Small Data Structures That Lie Just Enough

A database query you can rule out before touching the database is a small victory.

“Have I seen this key before?” “Is this username probably already taken?” “Should I even bother asking the slow database?”

If you insist on exactness, the answer is usually some kind of full set representation: store every key, check membership exactly, pay the memory bill, move on.

But sometimes that is overkill. Sometimes you want a much cheaper front door, something small and fast that can answer:

definitely not or maybe

That is the world of the Bloom filter.¹

The promise

A Bloom filter is a compact probabilistic data structure for set membership. It can say “definitely not in the set” or “possibly in the set.”

The important asymmetry: false positives are possible, but false negatives are not, provided the filter is insert-only and implemented correctly.

If the filter says an item is absent, you can trust that answer. If it says “present,” you may still need a slower exact check behind it. That is why Bloom filters are useful. They do not replace exact storage. They save you from asking exact questions too often.

How it works

Start with an array of m bits, all zero.

To insert an item, hash it k times, getting k positions in the bit array, and set all of those positions to 1.
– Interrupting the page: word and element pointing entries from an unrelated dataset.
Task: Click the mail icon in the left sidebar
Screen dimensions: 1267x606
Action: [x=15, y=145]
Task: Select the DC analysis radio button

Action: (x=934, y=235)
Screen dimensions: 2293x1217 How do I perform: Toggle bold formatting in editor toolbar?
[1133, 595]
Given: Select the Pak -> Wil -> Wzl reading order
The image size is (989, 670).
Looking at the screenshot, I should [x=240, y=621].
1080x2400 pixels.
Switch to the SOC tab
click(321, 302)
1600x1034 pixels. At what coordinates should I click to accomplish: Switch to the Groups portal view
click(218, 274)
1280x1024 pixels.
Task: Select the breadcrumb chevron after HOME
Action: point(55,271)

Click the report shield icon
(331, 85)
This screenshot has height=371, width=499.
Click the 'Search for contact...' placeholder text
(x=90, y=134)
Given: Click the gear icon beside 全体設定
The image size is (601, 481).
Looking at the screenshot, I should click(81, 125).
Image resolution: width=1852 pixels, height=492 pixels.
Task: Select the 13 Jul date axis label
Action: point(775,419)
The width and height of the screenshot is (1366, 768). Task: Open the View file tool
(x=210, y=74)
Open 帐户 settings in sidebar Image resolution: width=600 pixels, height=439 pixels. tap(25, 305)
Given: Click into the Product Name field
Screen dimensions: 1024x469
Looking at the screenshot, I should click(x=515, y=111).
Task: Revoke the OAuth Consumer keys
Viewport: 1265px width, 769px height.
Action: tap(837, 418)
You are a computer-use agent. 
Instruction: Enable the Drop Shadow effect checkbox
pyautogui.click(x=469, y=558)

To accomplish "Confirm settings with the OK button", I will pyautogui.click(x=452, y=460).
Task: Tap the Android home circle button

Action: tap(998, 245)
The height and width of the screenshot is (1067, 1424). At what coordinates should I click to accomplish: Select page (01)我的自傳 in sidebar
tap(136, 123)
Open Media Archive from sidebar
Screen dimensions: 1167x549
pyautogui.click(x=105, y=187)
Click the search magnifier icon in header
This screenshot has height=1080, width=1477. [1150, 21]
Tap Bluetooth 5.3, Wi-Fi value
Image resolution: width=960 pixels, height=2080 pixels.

To query an item, hash it the same k ways and check those positions. If any one of those bits is 0, the item was definitely never inserted. If all k bits are 1, the item may have been inserted.

The structure is tiny because it never stores the items themselves. It stores only a blurry shadow of them.

False-positive rate

If you insert n items into a Bloom filter with m bits and k hash functions, the classic false-positive approximation is

p_{\mathrm{fp}} \approx \left(1 - e^{-kn/m}\right)^k.

That approximation assumes hash outputs behave independently and uniformly. As n grows, the filter saturates. As m grows, collisions become less common. The sweet spot for k sits near $(m/n)\ln 2$ .

At 10 bits per inserted item, the optimum is about 7 hash probes and the false-positive rate is roughly 0.82%. That is the bargain in concrete terms: about 1.25 bytes per key lets the filter avoid more than 99 out of 100 pointless exact lookups for absent keys, assuming the workload matches the sizing estimate.

A tiny implementation

Here is a deliberately small TypeScript Bloom filter. The seeded FNV-style hashes are correlated and the bit array spends one byte per bit, so this is a visualization aid, not a production implementation.

bloom-filter.ts

class BloomFilter {
  private bits: Uint8Array;
  private m: number;
  private k: number;

  constructor(m: number, k: number) {
    this.bits = new Uint8Array(m);
    this.m = m;
    this.k = k;
  }

  private hash(seed: number, value: string): number {
    let h = 2166136261 ^ seed;
    for (let i = 0; i < value.length; i++) {
      h ^= value.charCodeAt(i);
      h = Math.imul(h, 16777619);
    }
    return (h >>> 0) % this.m;
  }

  add(value: string): void {
    for (let i = 0; i < this.k; i++) {
      this.bits[this.hash(i, value)] = 1;
    }
  }

  mightContain(value: string): boolean {
    for (let i = 0; i < this.k; i++) {
      if (this.bits[this.hash(i, value)] === 0) {
        return false;
      }
    }
    return true;
  }
}

Add a bunch of items. Query some inserted keys and some fresh ones. The asymmetry shows up quickly: inserted items come back “maybe” (effectively yes), fresh items mostly come back “definitely not,” and a few fresh items get unlucky and return “maybe.” That is the lie. It is one-sided, and it is useful.

Bloom Filter Explorer

m (bits)

k (hashes)

063

Enter = insert, Shift+Enter = query

items (n)0

bits set0/64 (0%)

theoretical FP0.0%

empirical FP0.0%

Insert words and query them in the widget above. Watch which bits light up on insertion, and how queried positions are highlighted. Increase the number of inserted items and watch the false positive rate climb as the bit array saturates. The trade-off between m, k, and n becomes physical.

Deletion breaks the promise

Deletion breaks the one-sided promise. Clearing a bit for one key can erase evidence shared with another key and create false negatives. Counting Bloom filters solve that with counters instead of bits, at a higher memory cost.

A Bloom filter is not a sample of the set. It is a lossy membership summary with an error budget. Even the cleanest lie needs a maintenance policy.